Je souris, pince-sans-rire :
- Ok. Je noterai tout ça dans le contrat.
Il me regarde, un peu moins taquin, un sourire de confidence sur les lèvres.
- Dis…, commence-t-il. Je peux te poser une question un peu… personnelle ?
- Tu peux toujours essayer.
- Tu m’as expliqué, en gros, comment c’est entre Cédric et toi. Mais… Quand est-ce que tu as commencé à avoir des doutes ? C’est quelque chose qu’il a fait ? Qu’il a dit ?
Je reste un instant muette, désarçonnée par sa question et ce mélange d’intérêt et de voyeurisme qu’il manifeste. Je pousse un soupir et regarde mes mains jointes sur la table.
- Quelque chose qu’il a dit. Il y a eu plein de petits détails avant et après. Mais je pense que c’est à ce moment-là que j’ai vraiment compris. C’était à Pâques. On était à la plage. La famille de Zed s’y retrouve chaque année, c’est une espèce de rituel. Cette fois-là, il avait pu rentrer pour le week-end. Juste quelques jours.
Je m’interromps, un peu surprise de voir ce souvenir remonter aussi vif.
- J’étais ravie de le revoir. Je me souviens que je l’ai pris dans mes bras, comme c’était devenu une habitude entre nous. Rien de spécial, pas de gêne. Et je lui ai dit que j’étais contente qu’il soit là, qu’il devait arrêter de partir aux quatre coins du monde, que ces foutus CDD c’était bien gentil mais… combien de temps ça allait encore durer ? je plaisante. Et là, je l’ai entendu marmonner quelque chose. Pas vraiment pour moi. Pas vraiment fort. Juste… “Je sais pas, tu comptes rester combien de temps encore avec Nate ?”.
Je lève les yeux vers Jona, il ne dit rien, mais ses sourcils se sont légèrement arqués.
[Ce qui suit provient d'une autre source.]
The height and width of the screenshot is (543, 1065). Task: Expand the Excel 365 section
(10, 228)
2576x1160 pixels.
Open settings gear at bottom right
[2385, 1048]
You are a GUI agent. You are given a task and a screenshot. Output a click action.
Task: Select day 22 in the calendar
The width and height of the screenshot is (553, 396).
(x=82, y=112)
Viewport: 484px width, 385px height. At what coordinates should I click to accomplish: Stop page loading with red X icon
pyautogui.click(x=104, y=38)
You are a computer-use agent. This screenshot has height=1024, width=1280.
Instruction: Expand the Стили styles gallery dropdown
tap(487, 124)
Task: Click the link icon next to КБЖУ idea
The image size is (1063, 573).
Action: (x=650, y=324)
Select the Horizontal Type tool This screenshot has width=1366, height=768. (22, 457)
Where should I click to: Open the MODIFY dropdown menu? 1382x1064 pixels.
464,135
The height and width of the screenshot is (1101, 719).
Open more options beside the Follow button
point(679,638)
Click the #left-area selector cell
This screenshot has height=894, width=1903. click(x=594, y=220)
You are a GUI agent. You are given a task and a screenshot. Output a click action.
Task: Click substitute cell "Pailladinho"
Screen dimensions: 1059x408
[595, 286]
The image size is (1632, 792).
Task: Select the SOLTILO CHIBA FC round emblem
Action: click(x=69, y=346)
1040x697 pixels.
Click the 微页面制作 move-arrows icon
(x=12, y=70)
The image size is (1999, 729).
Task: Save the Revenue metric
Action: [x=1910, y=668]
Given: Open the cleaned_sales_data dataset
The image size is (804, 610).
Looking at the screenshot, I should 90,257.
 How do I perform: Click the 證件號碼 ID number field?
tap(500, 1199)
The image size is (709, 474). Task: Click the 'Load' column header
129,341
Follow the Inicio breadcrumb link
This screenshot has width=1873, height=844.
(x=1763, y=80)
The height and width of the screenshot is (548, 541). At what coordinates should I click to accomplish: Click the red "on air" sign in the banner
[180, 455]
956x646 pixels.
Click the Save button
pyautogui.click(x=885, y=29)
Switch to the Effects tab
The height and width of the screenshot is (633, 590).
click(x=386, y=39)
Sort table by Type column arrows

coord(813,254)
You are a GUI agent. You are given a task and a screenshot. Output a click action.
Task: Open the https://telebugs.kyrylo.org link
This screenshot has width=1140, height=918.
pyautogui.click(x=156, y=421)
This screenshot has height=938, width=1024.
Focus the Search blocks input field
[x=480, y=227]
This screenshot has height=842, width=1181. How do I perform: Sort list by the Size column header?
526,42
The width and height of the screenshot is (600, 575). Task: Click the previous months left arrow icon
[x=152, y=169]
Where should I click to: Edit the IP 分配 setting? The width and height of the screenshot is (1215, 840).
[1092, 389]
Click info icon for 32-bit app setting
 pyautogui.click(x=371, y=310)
- C’est resté coincé quelque part, dans un coin de ma tête. J’ai fait comme si je n’avais rien entendu. Comme si c’était une mauvaise interprétation. Mais à partir de là… je crois que j’ai commencé à me demander si tous les autres petits détails et attentions que j’avais relevées n’étaient pas le signe de quelque chose de plus grand.
Je termine mon récit sur un souffle, un peu surprise d’avoir autant parlé, de m’être autant confiée et pourtant soulagée de l’avoir fait.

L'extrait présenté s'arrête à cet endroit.